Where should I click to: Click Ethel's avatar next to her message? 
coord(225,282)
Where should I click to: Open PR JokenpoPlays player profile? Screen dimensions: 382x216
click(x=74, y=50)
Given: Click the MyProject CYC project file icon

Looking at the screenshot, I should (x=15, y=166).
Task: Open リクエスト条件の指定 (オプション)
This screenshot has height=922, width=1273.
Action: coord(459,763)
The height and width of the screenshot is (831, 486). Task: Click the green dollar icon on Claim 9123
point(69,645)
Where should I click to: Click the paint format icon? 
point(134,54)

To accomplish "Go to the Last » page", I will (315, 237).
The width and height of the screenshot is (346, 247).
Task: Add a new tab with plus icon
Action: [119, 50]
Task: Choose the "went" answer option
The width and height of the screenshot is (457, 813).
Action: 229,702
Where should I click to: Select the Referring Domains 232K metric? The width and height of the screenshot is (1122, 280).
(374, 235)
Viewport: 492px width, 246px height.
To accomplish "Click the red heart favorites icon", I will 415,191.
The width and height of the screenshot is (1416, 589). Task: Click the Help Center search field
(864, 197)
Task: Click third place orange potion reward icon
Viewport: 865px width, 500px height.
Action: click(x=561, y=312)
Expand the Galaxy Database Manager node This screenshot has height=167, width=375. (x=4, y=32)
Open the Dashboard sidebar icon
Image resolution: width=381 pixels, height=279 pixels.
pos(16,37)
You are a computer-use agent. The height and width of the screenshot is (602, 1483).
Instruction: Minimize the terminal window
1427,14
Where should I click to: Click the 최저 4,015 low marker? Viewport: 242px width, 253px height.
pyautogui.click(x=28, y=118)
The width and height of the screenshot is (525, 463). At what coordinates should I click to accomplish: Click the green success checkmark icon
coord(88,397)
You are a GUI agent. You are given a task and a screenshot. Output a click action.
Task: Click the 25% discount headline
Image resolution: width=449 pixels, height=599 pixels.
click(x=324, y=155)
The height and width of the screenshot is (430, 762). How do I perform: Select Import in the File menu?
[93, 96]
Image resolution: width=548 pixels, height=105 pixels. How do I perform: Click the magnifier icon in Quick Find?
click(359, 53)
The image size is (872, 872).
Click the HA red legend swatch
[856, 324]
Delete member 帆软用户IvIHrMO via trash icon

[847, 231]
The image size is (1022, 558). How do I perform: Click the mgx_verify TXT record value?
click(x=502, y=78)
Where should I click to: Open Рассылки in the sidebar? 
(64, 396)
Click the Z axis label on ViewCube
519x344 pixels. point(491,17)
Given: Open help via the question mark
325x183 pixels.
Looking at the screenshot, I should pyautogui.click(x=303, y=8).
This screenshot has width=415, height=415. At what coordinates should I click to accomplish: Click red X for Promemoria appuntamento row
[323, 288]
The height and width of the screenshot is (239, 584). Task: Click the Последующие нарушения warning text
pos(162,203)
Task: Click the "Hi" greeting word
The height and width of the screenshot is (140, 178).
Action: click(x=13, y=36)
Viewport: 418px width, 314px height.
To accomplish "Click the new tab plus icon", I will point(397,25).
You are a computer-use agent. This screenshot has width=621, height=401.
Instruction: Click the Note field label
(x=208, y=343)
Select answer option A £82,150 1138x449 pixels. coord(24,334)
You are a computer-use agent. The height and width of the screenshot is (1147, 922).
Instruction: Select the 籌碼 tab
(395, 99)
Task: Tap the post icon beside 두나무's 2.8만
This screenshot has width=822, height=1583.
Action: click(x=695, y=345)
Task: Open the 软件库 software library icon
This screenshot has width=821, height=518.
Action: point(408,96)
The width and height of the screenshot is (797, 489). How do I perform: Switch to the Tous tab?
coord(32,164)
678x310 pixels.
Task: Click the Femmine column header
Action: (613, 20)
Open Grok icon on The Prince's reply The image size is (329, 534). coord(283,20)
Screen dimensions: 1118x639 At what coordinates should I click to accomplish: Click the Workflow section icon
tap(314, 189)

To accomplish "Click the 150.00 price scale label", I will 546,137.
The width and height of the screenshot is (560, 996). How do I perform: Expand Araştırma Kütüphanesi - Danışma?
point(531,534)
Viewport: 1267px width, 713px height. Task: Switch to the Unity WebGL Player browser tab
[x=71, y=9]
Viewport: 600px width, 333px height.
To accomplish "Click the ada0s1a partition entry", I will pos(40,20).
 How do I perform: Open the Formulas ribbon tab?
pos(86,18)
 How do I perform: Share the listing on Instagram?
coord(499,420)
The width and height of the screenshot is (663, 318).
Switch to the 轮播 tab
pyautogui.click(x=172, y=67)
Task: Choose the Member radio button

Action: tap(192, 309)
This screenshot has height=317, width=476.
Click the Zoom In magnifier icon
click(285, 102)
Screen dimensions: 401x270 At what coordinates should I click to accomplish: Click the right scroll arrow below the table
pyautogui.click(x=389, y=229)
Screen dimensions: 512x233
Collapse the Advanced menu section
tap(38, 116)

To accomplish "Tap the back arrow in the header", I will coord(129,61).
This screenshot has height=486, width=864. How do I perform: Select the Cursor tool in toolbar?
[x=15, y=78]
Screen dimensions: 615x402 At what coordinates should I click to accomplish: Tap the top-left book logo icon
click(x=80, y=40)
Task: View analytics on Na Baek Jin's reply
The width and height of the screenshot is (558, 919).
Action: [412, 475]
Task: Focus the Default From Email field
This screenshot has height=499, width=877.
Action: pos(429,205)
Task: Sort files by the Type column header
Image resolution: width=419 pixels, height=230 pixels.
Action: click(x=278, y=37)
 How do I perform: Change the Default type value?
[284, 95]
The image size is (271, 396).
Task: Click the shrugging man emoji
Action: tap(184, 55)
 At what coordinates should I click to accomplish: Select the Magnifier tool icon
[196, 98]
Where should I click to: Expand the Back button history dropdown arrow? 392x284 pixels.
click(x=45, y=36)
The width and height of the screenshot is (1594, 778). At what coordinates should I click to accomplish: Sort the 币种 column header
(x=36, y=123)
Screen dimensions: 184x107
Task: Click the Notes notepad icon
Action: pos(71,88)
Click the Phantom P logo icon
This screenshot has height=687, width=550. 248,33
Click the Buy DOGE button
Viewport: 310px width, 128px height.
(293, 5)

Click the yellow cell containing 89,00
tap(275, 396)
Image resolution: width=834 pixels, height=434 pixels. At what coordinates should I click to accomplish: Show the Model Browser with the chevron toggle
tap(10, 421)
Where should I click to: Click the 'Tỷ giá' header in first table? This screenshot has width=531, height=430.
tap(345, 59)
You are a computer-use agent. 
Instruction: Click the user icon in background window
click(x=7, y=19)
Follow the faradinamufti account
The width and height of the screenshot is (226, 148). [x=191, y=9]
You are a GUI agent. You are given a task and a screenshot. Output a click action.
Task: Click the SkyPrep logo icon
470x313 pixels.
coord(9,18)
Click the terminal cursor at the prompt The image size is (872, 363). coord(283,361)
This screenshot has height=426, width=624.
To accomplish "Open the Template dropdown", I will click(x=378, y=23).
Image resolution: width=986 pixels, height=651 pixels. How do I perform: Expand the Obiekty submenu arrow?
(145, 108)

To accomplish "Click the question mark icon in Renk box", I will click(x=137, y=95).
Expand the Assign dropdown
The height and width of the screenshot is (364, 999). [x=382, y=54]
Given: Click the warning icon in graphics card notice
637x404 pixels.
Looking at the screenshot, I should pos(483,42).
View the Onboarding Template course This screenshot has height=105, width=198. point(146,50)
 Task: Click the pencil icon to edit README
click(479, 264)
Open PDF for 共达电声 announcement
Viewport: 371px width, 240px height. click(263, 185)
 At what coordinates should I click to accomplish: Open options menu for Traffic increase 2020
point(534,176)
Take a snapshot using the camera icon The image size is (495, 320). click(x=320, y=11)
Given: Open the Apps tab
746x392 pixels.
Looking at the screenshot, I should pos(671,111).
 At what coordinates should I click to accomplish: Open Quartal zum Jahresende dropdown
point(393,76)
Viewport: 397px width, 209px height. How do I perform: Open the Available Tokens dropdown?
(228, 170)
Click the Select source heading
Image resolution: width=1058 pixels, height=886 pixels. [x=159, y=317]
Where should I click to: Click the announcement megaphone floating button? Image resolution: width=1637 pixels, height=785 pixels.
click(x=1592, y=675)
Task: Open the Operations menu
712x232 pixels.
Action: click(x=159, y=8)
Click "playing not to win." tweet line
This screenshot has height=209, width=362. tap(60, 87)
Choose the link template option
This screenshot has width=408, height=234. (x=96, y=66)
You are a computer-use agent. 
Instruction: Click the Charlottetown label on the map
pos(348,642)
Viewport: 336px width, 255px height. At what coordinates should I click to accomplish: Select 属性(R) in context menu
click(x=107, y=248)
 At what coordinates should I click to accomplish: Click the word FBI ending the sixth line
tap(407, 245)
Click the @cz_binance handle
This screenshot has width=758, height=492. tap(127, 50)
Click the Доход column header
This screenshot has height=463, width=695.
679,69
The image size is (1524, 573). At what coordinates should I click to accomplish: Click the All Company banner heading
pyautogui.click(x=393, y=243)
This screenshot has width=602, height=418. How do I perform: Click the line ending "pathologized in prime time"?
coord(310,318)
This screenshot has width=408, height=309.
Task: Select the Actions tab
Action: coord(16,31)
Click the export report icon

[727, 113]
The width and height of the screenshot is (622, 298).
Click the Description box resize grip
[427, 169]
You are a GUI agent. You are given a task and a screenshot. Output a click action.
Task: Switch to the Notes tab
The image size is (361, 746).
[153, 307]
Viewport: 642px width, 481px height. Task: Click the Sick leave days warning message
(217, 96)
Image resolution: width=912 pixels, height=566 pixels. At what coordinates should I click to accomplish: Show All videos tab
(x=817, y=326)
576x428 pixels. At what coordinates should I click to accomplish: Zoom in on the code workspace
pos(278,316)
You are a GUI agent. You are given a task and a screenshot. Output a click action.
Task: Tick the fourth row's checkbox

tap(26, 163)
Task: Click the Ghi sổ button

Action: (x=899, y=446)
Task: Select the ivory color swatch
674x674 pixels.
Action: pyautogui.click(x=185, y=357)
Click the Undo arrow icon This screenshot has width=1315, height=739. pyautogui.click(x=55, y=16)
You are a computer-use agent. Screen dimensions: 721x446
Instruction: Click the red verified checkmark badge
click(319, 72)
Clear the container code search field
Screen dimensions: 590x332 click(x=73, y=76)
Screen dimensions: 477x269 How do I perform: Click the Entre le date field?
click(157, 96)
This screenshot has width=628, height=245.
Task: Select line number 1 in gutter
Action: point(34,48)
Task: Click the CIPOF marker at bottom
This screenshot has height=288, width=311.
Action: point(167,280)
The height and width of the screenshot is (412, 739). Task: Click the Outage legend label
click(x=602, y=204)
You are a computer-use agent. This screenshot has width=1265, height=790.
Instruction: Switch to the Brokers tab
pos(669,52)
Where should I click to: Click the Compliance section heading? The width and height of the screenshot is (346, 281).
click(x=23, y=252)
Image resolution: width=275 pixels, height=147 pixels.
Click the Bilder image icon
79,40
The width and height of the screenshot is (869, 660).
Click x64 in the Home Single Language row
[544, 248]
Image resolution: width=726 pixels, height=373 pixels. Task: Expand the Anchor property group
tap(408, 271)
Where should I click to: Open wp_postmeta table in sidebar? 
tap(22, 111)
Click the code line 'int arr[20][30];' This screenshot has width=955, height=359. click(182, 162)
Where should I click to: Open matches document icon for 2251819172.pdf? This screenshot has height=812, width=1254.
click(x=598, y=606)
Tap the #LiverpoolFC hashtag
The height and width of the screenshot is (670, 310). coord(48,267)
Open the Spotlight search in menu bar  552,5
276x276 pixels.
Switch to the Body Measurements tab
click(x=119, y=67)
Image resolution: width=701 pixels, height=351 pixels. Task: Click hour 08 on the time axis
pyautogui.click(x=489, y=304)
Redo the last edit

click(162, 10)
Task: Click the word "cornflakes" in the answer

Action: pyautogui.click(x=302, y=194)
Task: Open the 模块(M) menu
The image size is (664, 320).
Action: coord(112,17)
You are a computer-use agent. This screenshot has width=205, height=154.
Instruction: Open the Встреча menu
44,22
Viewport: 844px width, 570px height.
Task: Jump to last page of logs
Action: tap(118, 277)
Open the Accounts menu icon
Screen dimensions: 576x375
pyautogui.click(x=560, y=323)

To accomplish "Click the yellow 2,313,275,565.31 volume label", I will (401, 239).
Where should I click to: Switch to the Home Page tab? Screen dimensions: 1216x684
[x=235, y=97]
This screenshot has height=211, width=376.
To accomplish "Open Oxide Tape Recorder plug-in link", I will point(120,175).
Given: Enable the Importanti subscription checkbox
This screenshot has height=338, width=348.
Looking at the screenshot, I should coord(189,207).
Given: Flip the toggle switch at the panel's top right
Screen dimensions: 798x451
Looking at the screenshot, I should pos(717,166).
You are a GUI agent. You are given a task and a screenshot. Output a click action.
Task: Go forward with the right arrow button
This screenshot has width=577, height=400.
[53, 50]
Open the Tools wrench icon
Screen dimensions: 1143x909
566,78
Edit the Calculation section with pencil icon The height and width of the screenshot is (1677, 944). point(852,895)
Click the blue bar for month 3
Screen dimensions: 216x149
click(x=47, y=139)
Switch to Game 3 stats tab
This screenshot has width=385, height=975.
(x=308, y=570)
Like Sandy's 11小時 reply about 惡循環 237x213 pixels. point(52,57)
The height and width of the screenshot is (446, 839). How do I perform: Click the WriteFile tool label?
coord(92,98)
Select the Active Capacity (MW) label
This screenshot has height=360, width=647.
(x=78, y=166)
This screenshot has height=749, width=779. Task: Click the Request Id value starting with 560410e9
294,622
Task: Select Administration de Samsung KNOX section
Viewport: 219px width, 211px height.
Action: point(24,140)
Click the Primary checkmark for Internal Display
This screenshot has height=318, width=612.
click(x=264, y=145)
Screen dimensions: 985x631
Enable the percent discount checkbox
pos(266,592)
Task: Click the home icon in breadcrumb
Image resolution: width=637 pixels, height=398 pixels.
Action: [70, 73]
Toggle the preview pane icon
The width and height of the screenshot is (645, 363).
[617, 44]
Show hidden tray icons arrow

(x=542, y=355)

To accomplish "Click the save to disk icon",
━━━━━━━━━━━━━━━━━━━━
Task to carry out: Show the lines where the word "computer" appears in the entries.

Written answer:
You are a computer-use agent. The height and width of the screenshot is (602, 1483).
You are a computer-use agent. This screenshot has width=621, height=401.
You are a computer-use agent. The height and width of the screenshot is (1147, 922).
You are a computer-use agent. 
You are a computer-use agent. 
You are a computer-use agent. Screen dimensions: 721x446
You are a computer-use agent. This screenshot has width=1265, height=790.
You are a computer-use agent. This screenshot has width=205, height=154.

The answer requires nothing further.